# RECORDS SHOWN

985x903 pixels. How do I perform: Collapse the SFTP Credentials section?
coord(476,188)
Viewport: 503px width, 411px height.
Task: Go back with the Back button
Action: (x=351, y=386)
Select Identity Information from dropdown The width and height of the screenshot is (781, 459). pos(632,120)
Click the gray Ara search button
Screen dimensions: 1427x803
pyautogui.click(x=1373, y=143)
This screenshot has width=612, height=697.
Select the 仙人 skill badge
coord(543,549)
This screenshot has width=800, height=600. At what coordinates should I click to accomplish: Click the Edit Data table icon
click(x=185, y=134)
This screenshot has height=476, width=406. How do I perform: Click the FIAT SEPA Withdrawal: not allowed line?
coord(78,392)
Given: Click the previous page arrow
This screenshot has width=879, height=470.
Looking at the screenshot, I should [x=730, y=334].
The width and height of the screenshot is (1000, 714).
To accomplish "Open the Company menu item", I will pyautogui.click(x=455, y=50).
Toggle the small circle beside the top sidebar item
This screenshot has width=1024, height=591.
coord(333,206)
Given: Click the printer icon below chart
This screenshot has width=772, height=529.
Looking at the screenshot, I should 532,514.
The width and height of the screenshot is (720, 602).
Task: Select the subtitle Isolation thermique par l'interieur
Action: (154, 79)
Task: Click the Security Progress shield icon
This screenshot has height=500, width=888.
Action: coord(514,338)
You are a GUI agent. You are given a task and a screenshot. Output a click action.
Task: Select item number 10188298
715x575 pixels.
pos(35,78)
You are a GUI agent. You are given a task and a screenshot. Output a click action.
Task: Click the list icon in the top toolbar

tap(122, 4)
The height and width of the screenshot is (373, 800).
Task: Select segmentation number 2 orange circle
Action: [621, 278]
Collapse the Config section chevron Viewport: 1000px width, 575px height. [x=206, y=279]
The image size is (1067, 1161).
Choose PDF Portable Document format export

# EXERCISE DETAILS
What is needed here is an exact copy of all the records above.

# SOLUTION
985x903 pixels. How do I perform: Collapse the SFTP Credentials section?
coord(476,188)
Viewport: 503px width, 411px height.
Task: Go back with the Back button
Action: (x=351, y=386)
Select Identity Information from dropdown The width and height of the screenshot is (781, 459). pos(632,120)
Click the gray Ara search button
Screen dimensions: 1427x803
pyautogui.click(x=1373, y=143)
This screenshot has width=612, height=697.
Select the 仙人 skill badge
coord(543,549)
This screenshot has width=800, height=600. At what coordinates should I click to accomplish: Click the Edit Data table icon
click(x=185, y=134)
This screenshot has height=476, width=406. How do I perform: Click the FIAT SEPA Withdrawal: not allowed line?
coord(78,392)
Given: Click the previous page arrow
This screenshot has width=879, height=470.
Looking at the screenshot, I should [x=730, y=334].
The width and height of the screenshot is (1000, 714).
To accomplish "Open the Company menu item", I will pyautogui.click(x=455, y=50).
Toggle the small circle beside the top sidebar item
This screenshot has width=1024, height=591.
coord(333,206)
Given: Click the printer icon below chart
This screenshot has width=772, height=529.
Looking at the screenshot, I should 532,514.
The width and height of the screenshot is (720, 602).
Task: Select the subtitle Isolation thermique par l'interieur
Action: (154, 79)
Task: Click the Security Progress shield icon
This screenshot has height=500, width=888.
Action: coord(514,338)
You are a GUI agent. You are given a task and a screenshot. Output a click action.
Task: Select item number 10188298
715x575 pixels.
pos(35,78)
You are a GUI agent. You are given a task and a screenshot. Output a click action.
Task: Click the list icon in the top toolbar

tap(122, 4)
The height and width of the screenshot is (373, 800).
Task: Select segmentation number 2 orange circle
Action: [621, 278]
Collapse the Config section chevron Viewport: 1000px width, 575px height. [x=206, y=279]
The image size is (1067, 1161).
Choose PDF Portable Document format export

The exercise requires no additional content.